#### Testo di studio:

Lo voglio ricordare: sono convinta che le reti di aiuto siano un’arma potentissima per combattere le emozioni negative e per moltiplicare quelle positive.
 

La maternità in Italia

 
In estrema sintesi (rimando per completezza al sito del girone infernale nominato Inps dove la questione è approfonditamente spiegata in lingua aliena). Nelle situazioni ordinarie in cui mamma e bimbo sono in salute per tutta la gravidanza, la mamma può astenersi dal lavoro due mesi prima della data presunta del parto e avrà un bonus fedeltà per l’astensione di altri tre mesi dopo il parto.
 
In alternativa, grazie alla super recente riforma per andare moltissimo incontro alle donne che lavorano, la mamma può continuare a lavorare più o meno finché non sentirà il primo vagito del bambino, segno della nascita, stando comodamente in ufficio. Come premio potrà allora usufruire di cinque mesi di astensione dopo il parto.
 
Poco importa che le ultime settimane di gravidanza siano una costellazione di notti in bianco, di corse a cercare un bagno per fare pipì ogni ottodieci minuti, di sbalzi d’umore, di paure ed ansie, di affanno nel salire le scale, di esami, di fragilità emotiva e fisica.

#### Requisiti dell'esercizio:
Rispondi alle seguenti domande sul testo sulla maternità in Italia:
1. Secondo l'autrice, contro quali emozioni sono un'arma le reti di aiuto e quali emozioni moltiplicano?
2. Nelle situazioni ordinarie, quanti mesi prima della data presunta del parto la mamma può astenersi dal lavoro?
3. Con la recente riforma, di quanti mesi di astensione dopo il parto può usufruire la mamma che continua a lavorare fino alla nascita?

#### Dati estratti:
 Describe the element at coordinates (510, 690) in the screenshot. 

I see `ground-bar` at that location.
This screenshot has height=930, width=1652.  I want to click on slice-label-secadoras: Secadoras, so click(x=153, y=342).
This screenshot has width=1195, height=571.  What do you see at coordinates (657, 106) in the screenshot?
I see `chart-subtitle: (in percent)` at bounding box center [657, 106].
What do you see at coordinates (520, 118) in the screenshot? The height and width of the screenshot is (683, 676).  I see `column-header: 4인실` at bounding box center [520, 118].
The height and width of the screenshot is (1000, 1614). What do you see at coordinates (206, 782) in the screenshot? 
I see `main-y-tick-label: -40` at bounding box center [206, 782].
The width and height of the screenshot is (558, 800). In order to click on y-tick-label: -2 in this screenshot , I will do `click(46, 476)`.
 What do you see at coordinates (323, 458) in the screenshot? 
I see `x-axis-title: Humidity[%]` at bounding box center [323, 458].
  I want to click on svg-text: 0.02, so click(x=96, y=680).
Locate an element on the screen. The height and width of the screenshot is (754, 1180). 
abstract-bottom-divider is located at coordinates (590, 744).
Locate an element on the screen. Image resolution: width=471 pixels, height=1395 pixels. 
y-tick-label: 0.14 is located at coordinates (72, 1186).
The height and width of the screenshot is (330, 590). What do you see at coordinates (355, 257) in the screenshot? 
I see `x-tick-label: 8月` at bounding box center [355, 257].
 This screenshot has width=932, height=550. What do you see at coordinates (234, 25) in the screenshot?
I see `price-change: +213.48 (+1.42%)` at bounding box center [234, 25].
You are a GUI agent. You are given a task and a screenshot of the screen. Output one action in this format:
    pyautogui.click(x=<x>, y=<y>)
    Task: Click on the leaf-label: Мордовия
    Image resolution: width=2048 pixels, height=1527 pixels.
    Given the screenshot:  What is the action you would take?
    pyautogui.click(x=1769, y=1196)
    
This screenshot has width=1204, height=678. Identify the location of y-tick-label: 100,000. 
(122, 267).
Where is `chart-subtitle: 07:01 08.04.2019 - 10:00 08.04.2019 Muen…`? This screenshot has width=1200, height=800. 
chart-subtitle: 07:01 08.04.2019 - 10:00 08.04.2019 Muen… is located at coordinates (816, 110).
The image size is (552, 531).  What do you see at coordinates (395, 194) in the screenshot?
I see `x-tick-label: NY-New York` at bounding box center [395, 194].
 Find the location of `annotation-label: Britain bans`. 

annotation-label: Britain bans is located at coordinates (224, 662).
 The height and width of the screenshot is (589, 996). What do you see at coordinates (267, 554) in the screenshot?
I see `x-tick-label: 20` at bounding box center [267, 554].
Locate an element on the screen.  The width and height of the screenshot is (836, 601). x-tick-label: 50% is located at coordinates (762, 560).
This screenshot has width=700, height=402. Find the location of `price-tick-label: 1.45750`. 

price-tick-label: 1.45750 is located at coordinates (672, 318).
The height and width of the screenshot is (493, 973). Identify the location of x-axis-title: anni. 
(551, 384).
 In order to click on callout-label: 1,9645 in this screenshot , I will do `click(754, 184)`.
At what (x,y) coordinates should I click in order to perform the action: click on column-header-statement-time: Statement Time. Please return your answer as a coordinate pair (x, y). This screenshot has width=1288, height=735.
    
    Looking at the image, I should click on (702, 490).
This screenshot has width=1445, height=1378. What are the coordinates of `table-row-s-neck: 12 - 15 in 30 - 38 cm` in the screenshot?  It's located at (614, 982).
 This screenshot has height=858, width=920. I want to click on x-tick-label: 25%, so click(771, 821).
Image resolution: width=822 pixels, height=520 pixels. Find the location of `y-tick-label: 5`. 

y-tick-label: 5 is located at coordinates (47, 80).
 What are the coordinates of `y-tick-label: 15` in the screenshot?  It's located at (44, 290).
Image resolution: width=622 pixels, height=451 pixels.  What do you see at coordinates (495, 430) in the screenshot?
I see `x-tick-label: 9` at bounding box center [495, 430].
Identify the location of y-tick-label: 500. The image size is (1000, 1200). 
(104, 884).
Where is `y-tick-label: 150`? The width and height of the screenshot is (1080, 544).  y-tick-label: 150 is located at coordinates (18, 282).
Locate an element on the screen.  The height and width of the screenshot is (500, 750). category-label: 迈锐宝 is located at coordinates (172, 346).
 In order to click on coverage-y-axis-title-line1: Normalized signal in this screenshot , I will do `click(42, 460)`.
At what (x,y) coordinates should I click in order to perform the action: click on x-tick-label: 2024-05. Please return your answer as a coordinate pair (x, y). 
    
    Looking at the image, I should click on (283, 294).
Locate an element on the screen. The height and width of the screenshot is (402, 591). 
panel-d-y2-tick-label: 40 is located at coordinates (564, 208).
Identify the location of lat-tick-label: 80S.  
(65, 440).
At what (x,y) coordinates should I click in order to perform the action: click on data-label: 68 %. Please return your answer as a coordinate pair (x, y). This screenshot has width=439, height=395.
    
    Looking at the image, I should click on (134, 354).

#### Risposta scritta:
1. Sono un'arma per combattere le emozioni negative e moltiplicano quelle positive.
2. Due mesi.
3. Cinque mesi.